Sulzer Medica warnt vor Konkurs
Sulzer Medica will die von einem US-Gericht verhängten Schadenersatz-Forderungen nicht hinnehmen. Strafzuschlag-Forderungen könnten einen Bankrott zur Folge haben, warnte das Unternehmen.
«Es braucht nicht viele solche Urteile bis das Geld ausgeht und der Konzern in den Bankrott getrieben wird», erklärte Sulzer Medica am Freitag (31.08.) in einer Mitteilung zu einem am Vortag ausgesprochenen Urteil eines Geschworenengericht im US-Bundesstaat Texas.
Konkret ging es im ersten Urteil zu Einzelklagen um den Fall dreier älterer Patientinnen, die sich einer Reoperation hatten unterziehen müssen. Dabei verurteilten die Geschworenen Sulzer Medica wegen der fehlerhaften Hüftimplantate zu einer Schadenersatz-Zahlung von 15,1 Mio. Dollar (rund 25 Mio. Franken) an die drei Klägerinnen.
Sulzer Medica habe die Information der Öffentlichkeit bezüglich des Produkte-Fehlers verzögert, erklärte das Gericht. Aufgrund dieser Fahrlässigkeit verfügte es die Zahlung von Strafzuschlägen (»punitive damages»).
Medica bestreitet Fahrlässigkeit
«Es gibt keine Basis für den Vorwurf der Fahrlässigkeit und entsprechende Strafzuschläge», wird Sulzer-Orthopedics-Präsident David Floyd in der Mitteilung zitiert. Sulzer Medica will denn auch Berufung einlegen.
Selbst wenn das Urteil nach dem Rekurs gültig bleibe, will Sulzer Medica vor dem Jahr 2008 keinerlei Strafzuschläge zahlen. «Gemäss einer Klausel im Vergleichs-Vorschlag bleiben unsere Vermögenswerte zugunsten des Vergleichs verpfändet und damit dem Zugriff von Einzelkagen entzogen», erklärte Medica-Sprecher Henner Alms.
Mit seinem Vergleich hatte der Konzern am Donnerstag in den USA einen ersten Erfolg erzielt. Der von einer US-Bundesrichterin in Cleveland provisorisch gutgeheissene Vorschlag sieht Zahlungen an Patienten im Umfang von insgesamt 780 Mio. Dollar (rund 1,2 Mrd. Franken) vor. Jeder Patient, der einmal reoperiert werden musste, soll mit je 57'000 Dollar entschädigt werden.

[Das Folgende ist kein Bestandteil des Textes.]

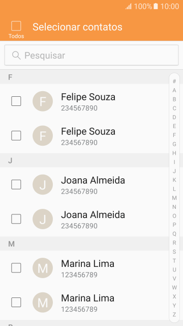Image resolution: width=183 pixels, height=326 pixels.
Task: Check the Todos select-all checkbox
Action: (16, 26)
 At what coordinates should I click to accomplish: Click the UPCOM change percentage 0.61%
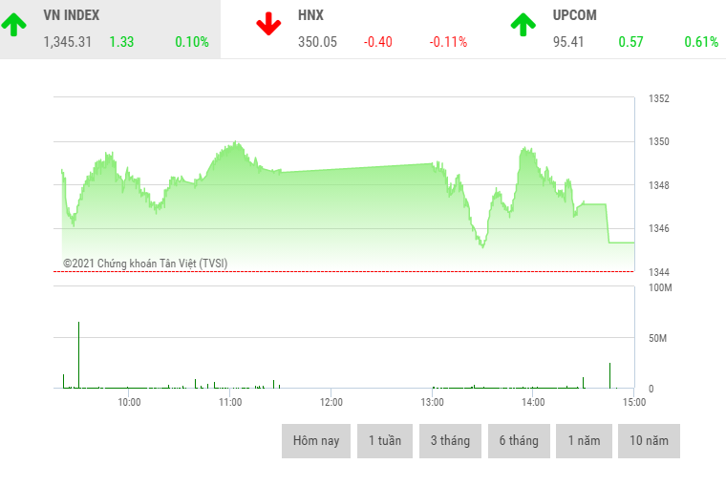[701, 42]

Der Vergleich wird nun den Patienten zur Entscheidung vorgelegt. Nach Ansicht von Sulzer Medica unterstreicht das Urteil aus Texas die Notwendigkeit des Vergleichs. Nach wenigen solchen Verdikten wie in Texas werde für die grosse Mehrheit der Patienten nichts übrig bleiben.
Sulzer Medica rechnet mit rund 4'000 Hüftgelenk- und Knie-Folgeoperationen. Über 1'000 Klagen sind eingereicht worden. Für dieses Jahr stehen in den USA rund 40 Prozesse von individuellen Klägern an.
Vergleich unattraktiver
Marktexperten rechnen damit, dass es nach dem Urteil aus Texas zu einer Flut von privaten Klagen kommen wird. «Der Vergleich ist unattraktiver geworden, so wird es mehr Einzelklagen geben», erklärte Patrick Stutz, Analyst der Bank Vontobel, auf Anfrage.
Das Risiko eines Firmenkonkurses sei gestiegen. Die Wahrscheinlichkeit sei aber voraussichtlich nicht höher als 20 Prozent, hielt Stutz fest. Seines Erachtens sei der Vorwurf der Fahrlässigkeit nicht gerechtfertigt. Wenn ein Unternehmen innert dreier Monate einen Rückruf lanciere, könne nicht von Verschleppung gesprochen werden. Allerdings muss Sulzer Medica damit rechnen, dass sie den Vergleich aufbessern muss. «Wenn der Aktienkurs fällt, verliert die Vergleichsofferte an Wert, da Medica die Patienten teilweise mit Aktien enschädigt», sagte Stutz.